Accueil des réfugiés du camp de Moria : "Encore une fois, Angela Merkel nous donne une leçon d'humanité", constate Damien Carême, député européen

Sur franceinfo mercredi 16 septembre, le député européen met en perspective la décision de la France d'accueillir 100 mineurs isolés alors que l'Allemagne va recevoir 1 500 réfugiés.

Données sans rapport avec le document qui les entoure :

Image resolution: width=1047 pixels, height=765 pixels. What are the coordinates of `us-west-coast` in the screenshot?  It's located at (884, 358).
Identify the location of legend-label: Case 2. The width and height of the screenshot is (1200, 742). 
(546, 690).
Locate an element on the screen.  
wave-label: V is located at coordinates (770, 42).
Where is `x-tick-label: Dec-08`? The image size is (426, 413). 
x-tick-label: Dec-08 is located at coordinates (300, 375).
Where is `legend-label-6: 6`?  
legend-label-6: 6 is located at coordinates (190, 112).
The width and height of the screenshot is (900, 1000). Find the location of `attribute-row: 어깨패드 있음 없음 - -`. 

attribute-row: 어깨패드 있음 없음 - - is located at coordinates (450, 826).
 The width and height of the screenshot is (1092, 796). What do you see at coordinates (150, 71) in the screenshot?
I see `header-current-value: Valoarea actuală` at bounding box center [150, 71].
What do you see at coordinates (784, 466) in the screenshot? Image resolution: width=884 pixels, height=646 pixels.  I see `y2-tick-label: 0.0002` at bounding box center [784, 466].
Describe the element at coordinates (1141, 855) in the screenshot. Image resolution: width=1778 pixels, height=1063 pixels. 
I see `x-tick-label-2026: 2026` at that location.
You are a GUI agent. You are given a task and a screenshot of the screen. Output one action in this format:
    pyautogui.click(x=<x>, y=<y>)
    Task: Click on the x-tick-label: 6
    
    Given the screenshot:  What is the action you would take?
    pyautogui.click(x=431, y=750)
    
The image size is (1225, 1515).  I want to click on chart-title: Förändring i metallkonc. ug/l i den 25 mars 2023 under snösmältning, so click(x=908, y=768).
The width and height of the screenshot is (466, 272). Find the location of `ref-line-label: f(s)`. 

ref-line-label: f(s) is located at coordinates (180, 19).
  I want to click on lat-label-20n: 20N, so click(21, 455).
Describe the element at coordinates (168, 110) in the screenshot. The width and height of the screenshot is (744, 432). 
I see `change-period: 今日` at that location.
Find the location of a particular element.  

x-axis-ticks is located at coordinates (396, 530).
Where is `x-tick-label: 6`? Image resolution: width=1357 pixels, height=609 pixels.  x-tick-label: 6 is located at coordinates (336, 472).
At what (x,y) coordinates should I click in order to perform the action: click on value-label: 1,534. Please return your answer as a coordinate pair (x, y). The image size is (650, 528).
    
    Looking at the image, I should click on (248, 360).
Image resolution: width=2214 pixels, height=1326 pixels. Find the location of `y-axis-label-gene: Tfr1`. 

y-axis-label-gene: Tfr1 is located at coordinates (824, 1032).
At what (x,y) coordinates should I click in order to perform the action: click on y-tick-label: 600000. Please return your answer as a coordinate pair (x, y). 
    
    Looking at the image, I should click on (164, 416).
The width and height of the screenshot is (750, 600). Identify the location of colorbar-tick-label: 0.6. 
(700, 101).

Le nouveau camp provisoire de Kara Tepe, près de Mytilène, la capitale de l\'île de Lesbos.
Le nouveau camp provisoire de Kara Tepe, près de Mytilène, la capitale de l'île de Lesbos. (DIMITRIS TOSIDIS / ANA-MPA / MAXPPP)

La chancelière allemande Angela Merkel est déçue par l'absence de solution européenne concertée pour accueillir davantage de réfugiés du camp grec dévasté de Moria. Berlin a annoncé l'accueil d'environ 1 500 d'entre eux. "Encore une fois, Angela Merkel nous donne une leçon d'humanité", a réagi mercredi 16 septembre sur franceinfo Damien Carême, député européen, ancien maire de Grande-Synthe (Nord).
 
"Ce sont entre 24 000 et 30 000 personnes qui sont dans les différents camps, dont 12 000 à Lesbos le camp qui vient de brûler. Est-ce que l'Europe n'a pas la capacité de les accueillir sur son territoire de 457 millions d'habitants, cela représente une partie infime de la population ?", s'est interrogé Damien Carême. "Les Etats européens et notamment la France feraient bien d'emboîter le pas" à Angela Merkel pour "montrer l'exemple et être digne des valeurs."
 
La France a proposé d'accueillir une centaine de mineurs isolés. "Je pense qu'on peut aller au-delà des mineurs isolés. Tous sont touchés, dans une situation inhumaine et donc on peut accueillir en Europe ces personnes-là. Cela reste de la volonté des Etats membres." Pour Damien Carême, "il faut que les chefs des pays démocratiques qui ne sont pas dans une situation sociale des plus compliquées montrent l'exemple."